(Saved entries)
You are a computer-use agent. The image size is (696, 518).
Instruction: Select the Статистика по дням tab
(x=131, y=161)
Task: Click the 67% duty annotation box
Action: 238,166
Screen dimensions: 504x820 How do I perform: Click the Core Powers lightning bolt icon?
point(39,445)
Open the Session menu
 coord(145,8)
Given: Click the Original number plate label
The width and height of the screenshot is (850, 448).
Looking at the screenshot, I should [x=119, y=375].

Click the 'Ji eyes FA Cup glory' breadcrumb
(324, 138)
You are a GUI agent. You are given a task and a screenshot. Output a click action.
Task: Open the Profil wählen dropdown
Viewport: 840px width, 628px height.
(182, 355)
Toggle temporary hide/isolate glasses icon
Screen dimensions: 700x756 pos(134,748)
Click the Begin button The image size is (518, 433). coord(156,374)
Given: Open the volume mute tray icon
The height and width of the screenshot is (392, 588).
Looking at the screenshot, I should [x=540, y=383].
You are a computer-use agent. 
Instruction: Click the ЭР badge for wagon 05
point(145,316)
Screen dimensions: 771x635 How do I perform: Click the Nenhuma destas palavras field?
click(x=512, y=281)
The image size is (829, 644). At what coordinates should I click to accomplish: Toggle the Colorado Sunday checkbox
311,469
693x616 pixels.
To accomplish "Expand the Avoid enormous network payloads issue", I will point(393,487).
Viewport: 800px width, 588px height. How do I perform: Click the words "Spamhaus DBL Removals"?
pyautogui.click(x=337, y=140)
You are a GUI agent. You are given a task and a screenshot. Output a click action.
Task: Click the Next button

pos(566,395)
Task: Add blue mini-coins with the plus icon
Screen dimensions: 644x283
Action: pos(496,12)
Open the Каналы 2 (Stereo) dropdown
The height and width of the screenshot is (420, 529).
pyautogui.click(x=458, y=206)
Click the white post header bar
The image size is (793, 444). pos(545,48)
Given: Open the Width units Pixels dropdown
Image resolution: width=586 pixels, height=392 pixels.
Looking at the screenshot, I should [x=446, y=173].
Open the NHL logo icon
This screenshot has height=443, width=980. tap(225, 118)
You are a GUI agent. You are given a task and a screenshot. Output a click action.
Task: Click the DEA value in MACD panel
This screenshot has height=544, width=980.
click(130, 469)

Goal of the exercise: Scan the data for lines containing "computer" and copy all of them.

Final answer:
You are a computer-use agent. The image size is (696, 518).
You are a computer-use agent. 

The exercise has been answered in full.